Sprache bestimmt, wie wir die Welt wahrnehmen. Sie begegnet uns jeden Tag: in Wort und Schrift. Was wir innerhalb einer Gruppe oder Gesellschaft sagen können, bestimmt ihre Ausrichtung. Das Wort »Remigration« zum Beispiel zeigt:, In Deutschland benutzen Menschen nach langer Zeit wieder offen völkisches Gedankengut und faschistoide Sprache.
1947 erscheint LTI – Notizbuch eines Philologen von Victor Klemperer. Der jüdische Romanist untersucht in diesem Buch die Sprache des Nationalsozialismus.
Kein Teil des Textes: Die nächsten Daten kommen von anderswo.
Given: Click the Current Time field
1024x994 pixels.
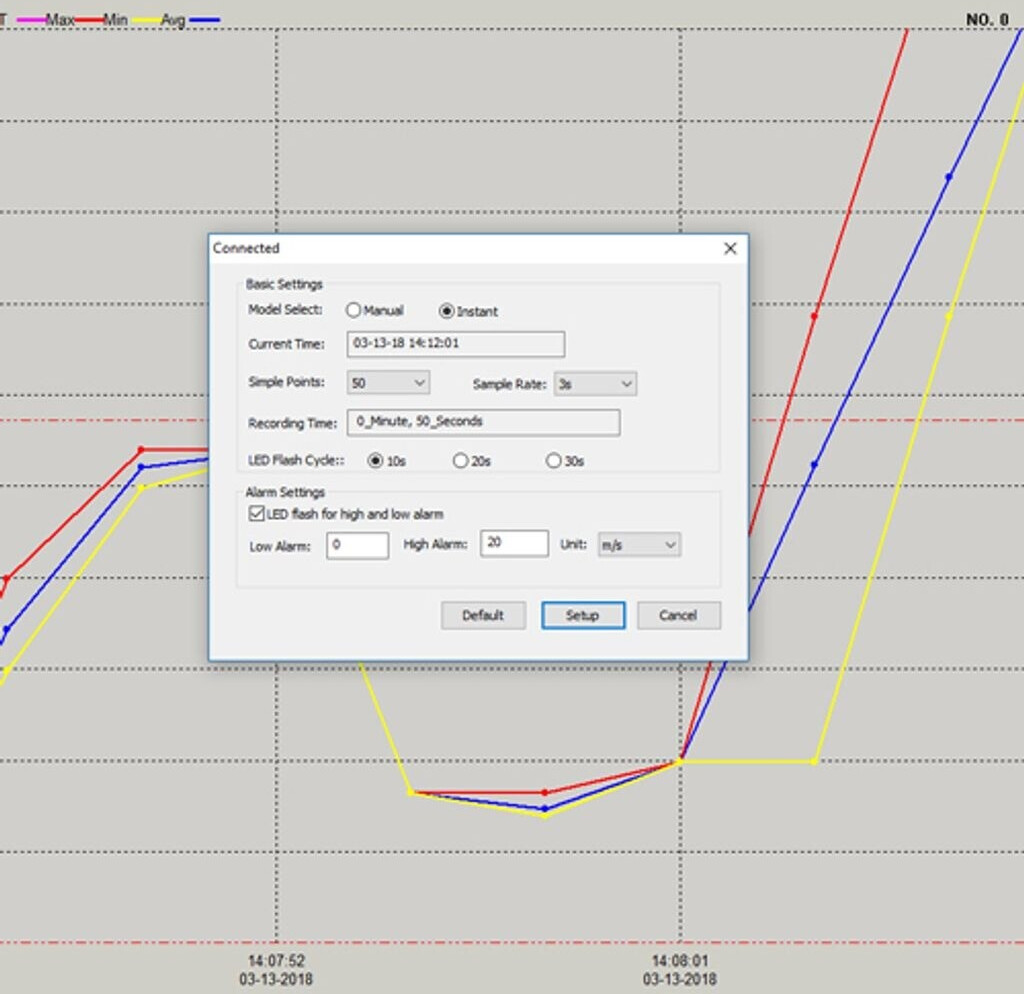Looking at the screenshot, I should [x=455, y=344].
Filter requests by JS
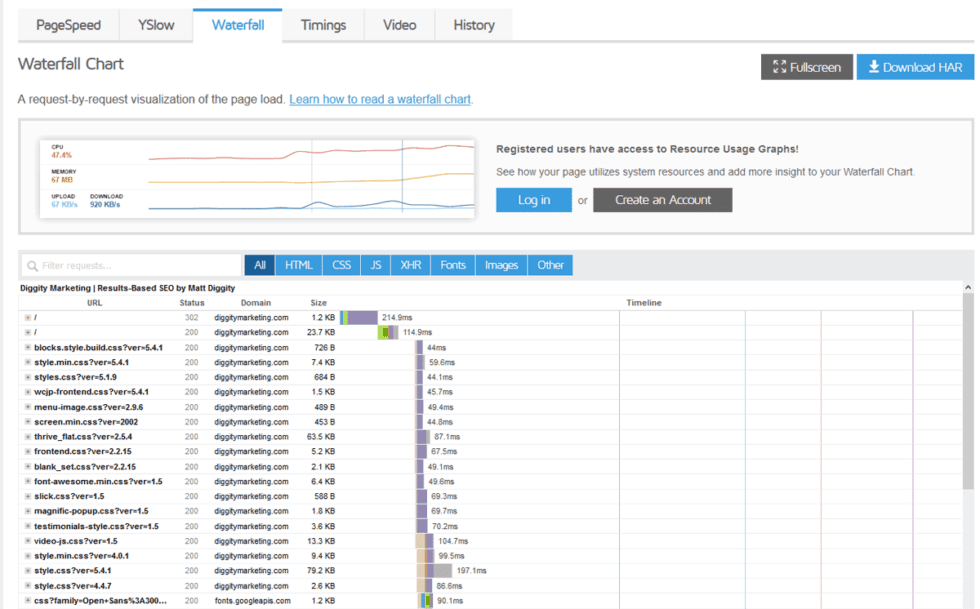This screenshot has width=980, height=609. click(x=376, y=264)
LTI ist die Abkürzung für »Lingua Tertii Imperii«. Das heißt aus dem Lateinischen ins Deutsche übersetzt »Sprache des Dritten Reiches«. Klemperer parodiert mit diesem Kürzel also die Nazis. Denn sie waren besessen von Abkürzungen. Sie kürzten Wörter und Gedanken-Gänge ab. Auf diese Weise machten sie Lügen zu Wahrheiten und die Ermordung von Millionen Menschen zu geltendem Recht.
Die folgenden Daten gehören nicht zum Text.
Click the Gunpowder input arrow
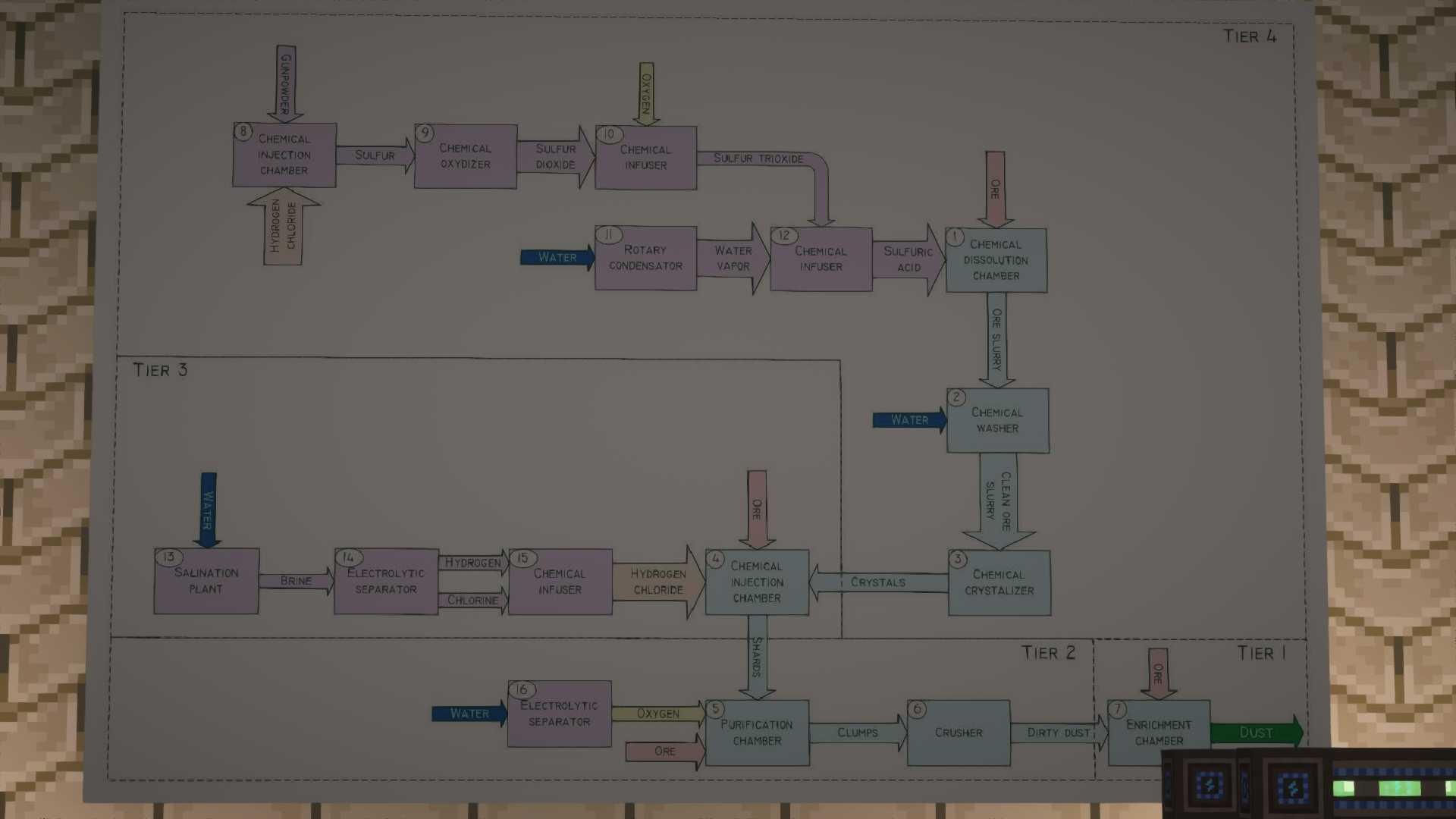Image resolution: width=1456 pixels, height=819 pixels. point(286,82)
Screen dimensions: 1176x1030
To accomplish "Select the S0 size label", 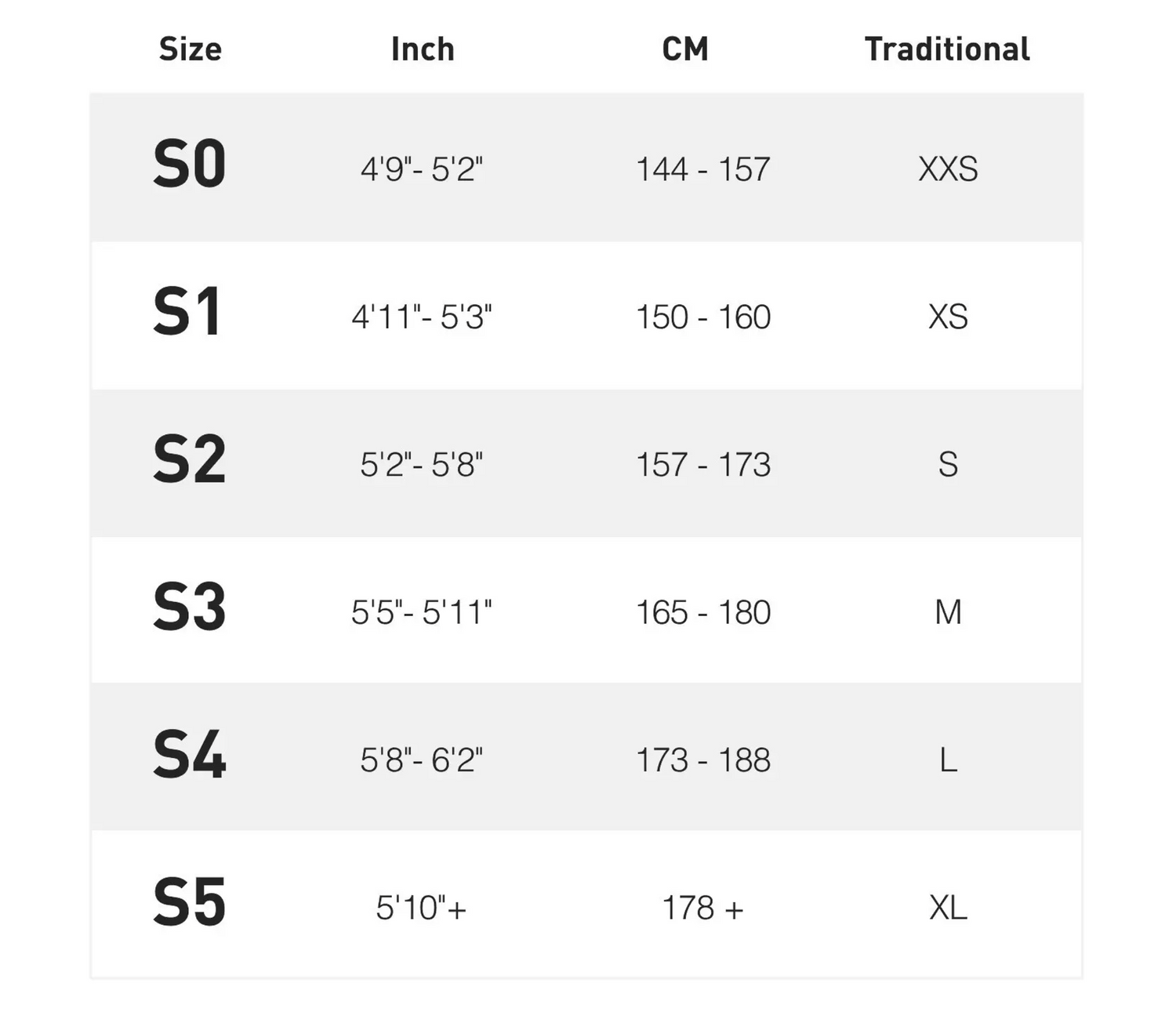I will (189, 165).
Klemperers Buch ist ein erschütterndes und doch auch humorvolles Protokoll. Immer wieder schildert er alltägliche Erlebnisse und Beobachtungen. Er schreibt zum Beispiel über Todesanzeigen in Zeitungen und zeigt: Die Diktatur war bis in scheinbare Kleinigkeiten wie schwarze Balken hinein Menschen verachtend. Klemperer zieht auch die großen Linien. Antisemitismus sieht er in Verbindung mit der deutschen Philosophie und Literatur der Romantik. Bei Juden*Jüdinnen beobachtet er: Sie verwenden selber die Sprache der Nazis.
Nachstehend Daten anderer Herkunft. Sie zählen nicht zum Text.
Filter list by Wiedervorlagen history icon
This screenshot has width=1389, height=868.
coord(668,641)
Diese Sprache durchdrang eine gesamte Gesellschaft. Sie wirkt weit über die 12 Jahre der Nazi-Herrschaft hinaus bis heute. Die Texte in LTI weisen daher viele Parallelen zur Gegenwart auf. Denn Faschismus ist kein Phänomen der Vergangenheit. Aktuell müssen wir uns in Deutschland, Europa und auf der ganzen Welt mit dem erstarken nationalistischer und faschistischer Politiken auseinandersetzen. LTI ist in Klemperers Worten ein »Knoten im Taschentuch«. Das Buch lässt uns die Schrecken des deutschen Faschismus erinnern, seine Fortdauer erkennen.
In zehn Treffen lesen wir gemeinsam die 36 Kapitel von LTI sowie Vor- und Nachwort. Jede Session umfasst zirka 30 Seiten (Ausgabe: Reclam, 2010). Eine moderierende Person begleitet jedes Treffen. Sie setzt einen eigenen Fokus auf den jeweiligen Textabschnitt. Ein Close Reading zentraler Textstellen gehört dazu. Die Teilnehmenden bringen darüber hinaus ihre Fragen und Antworten mit und ein.